Une résolution unanime face à une urgence territoriale
Réunie en séance administrative le 3 juillet sous la présidence d’Antony Geros, l’Assemblée de la Polynésie française a adopté à une large majorité – 38 voix pour, 3 contre – une résolution de portée stratégique.
En ligne de mire : l’aggravation fulgurante du trafic et de la consommation de méthamphétamine, plus connue localement sous le nom d’« ice », qui ravage la société polynésienne. Santé publique, sécurité, cohésion sociale : les conséquences s’accumulent et frappent de plein fouet les plus vulnérables, notamment les jeunes.
Alors que les institutions judiciaires sont saturées et que les moyens de prise en charge sont insuffisants, cette résolution appelle à une mobilisation de tous les niveaux de l’État – local, national, régional, international – pour enrayer la prolifération des drogues synthétiques. Il s’agit, selon l’Assemblée, d’une priorité territoriale majeure, à ériger au rang de Grande cause nationale en 2026.
Renforcer la répression, la prévention… et les moyens
Le texte voté ébauche une feuille de route complète. Il demande un renforcement du cadre répressif à l’égard des trafiquants d’ice, notamment par l’introduction de la réclusion criminelle à perpétuité pour les cas les plus graves. Une mesure controversée, rejetée par une partie des élus, mais largement plébiscitée par le reste de l’hémicycle.
L’amendement porté par Tematai Le Gayic, qui proposait de retirer cette mention, a été rejeté à 47 voix contre 9.
Au-delà de la sanction, les élus polynésiens insistent sur la prévention, l’accompagnement des victimes et la réinsertion.

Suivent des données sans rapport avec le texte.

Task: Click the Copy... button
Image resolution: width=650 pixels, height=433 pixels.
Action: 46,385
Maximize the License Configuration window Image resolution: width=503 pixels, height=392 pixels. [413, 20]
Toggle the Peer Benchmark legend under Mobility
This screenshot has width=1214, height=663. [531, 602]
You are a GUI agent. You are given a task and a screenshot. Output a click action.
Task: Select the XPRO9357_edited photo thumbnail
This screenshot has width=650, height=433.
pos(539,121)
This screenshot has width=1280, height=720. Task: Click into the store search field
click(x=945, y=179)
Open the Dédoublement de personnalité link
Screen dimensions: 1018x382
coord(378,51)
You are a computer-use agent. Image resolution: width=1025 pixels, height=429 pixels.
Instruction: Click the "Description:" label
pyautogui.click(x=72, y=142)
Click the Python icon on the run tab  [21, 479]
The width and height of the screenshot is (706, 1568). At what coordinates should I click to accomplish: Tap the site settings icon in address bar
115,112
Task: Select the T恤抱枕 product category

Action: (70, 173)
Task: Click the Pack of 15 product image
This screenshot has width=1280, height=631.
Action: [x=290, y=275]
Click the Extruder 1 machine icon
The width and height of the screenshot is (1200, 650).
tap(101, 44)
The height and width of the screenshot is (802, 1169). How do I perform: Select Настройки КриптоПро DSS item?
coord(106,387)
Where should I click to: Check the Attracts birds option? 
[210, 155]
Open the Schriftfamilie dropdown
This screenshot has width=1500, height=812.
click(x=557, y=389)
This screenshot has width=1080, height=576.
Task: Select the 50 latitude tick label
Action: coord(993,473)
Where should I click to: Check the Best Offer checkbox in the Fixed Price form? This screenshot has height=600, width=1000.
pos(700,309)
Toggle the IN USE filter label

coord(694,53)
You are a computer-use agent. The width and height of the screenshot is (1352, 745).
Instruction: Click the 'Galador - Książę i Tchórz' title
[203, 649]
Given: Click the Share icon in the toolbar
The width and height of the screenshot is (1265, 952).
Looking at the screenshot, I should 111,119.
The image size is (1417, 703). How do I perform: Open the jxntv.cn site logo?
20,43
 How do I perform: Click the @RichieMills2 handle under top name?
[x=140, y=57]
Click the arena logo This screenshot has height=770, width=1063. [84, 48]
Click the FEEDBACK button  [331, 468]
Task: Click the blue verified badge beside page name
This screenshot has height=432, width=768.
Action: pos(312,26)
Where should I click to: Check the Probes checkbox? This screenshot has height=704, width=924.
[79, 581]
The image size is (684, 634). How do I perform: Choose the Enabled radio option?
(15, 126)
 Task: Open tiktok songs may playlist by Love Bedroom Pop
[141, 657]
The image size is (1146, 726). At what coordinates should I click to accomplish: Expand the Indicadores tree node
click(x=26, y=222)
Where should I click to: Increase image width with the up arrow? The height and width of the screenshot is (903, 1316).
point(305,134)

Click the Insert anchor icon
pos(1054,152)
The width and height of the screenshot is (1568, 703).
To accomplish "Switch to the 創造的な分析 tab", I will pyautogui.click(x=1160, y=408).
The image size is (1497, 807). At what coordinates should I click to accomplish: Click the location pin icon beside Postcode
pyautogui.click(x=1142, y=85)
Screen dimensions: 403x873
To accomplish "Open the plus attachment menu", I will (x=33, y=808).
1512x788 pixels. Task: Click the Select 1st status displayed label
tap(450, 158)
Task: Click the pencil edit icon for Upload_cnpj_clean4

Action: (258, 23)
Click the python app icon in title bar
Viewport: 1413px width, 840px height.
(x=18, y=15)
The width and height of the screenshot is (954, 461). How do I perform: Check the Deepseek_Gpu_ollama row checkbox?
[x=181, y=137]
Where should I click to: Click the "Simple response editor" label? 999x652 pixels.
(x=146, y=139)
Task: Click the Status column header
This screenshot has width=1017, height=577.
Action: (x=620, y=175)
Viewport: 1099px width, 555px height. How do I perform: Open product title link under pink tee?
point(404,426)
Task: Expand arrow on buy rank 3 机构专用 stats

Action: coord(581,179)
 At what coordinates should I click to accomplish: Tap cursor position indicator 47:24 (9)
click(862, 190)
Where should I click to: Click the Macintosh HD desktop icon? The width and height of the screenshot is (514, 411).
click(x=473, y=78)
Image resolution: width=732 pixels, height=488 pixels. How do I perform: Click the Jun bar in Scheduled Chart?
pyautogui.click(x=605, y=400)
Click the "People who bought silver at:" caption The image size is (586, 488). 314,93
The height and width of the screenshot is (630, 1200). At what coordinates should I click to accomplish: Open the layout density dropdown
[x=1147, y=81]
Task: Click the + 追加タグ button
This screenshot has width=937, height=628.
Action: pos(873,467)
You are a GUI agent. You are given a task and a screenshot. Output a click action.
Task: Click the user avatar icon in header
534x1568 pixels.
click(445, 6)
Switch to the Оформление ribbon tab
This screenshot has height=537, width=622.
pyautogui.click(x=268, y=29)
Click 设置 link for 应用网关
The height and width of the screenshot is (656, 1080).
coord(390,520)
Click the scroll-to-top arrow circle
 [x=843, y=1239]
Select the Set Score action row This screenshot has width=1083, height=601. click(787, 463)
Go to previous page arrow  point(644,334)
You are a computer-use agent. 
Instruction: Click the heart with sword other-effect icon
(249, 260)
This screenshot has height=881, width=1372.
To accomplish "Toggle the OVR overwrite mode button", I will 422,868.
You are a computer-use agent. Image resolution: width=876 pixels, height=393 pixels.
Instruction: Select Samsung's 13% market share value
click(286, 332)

Ils appellent l’État à garantir un soutien budgétaire accru : renforcement des effectifs de police et de justice, aides aux communes et aux associations de terrain, développement de parcours de soins adaptés.
L’assemblée réclame également une adaptation locale des outils de protection des témoins, des familles et des lanceurs d’alerte, à l’image de la loi sur le narcotrafic adoptée en métropole en avril dernier.
Une mobilisation à l’échelle régionale et un message politique clair
Dans un contexte de criminalité transfrontalière, l’Assemblée souhaite aussi intensifier les coopérations régionales dans le Pacifique, face à des réseaux toujours plus structurés. En 2024, les affaires liées à l’ice ont augmenté de 28 % à Papeete.
Les élus dénoncent l’implication croissante de mineurs, la déscolarisation, la prostitution et les fractures sociales alimentées par le trafic.
Le message envoyé à l’État est clair : cesser de minimiser l’impact local de l’ice. La ministre Nahema Temarii a d’ailleurs dénoncé la posture du haut-commissaire, jugée trop relativiste. Elle appelle à un contrôle plus rigoureux des flux entrants, dans une Polynésie sous la menace croissante du fentanyl.
Avec cette résolution, la Polynésie veut forcer la République à ouvrir les yeux sur un fléau trop longtemps cantonné à la périphérie. L’enjeu dépasse les frontières insulaires : il interroge la capacité de l’État à répondre à une crise sanitaire et sociale inédite dans l’outre-mer.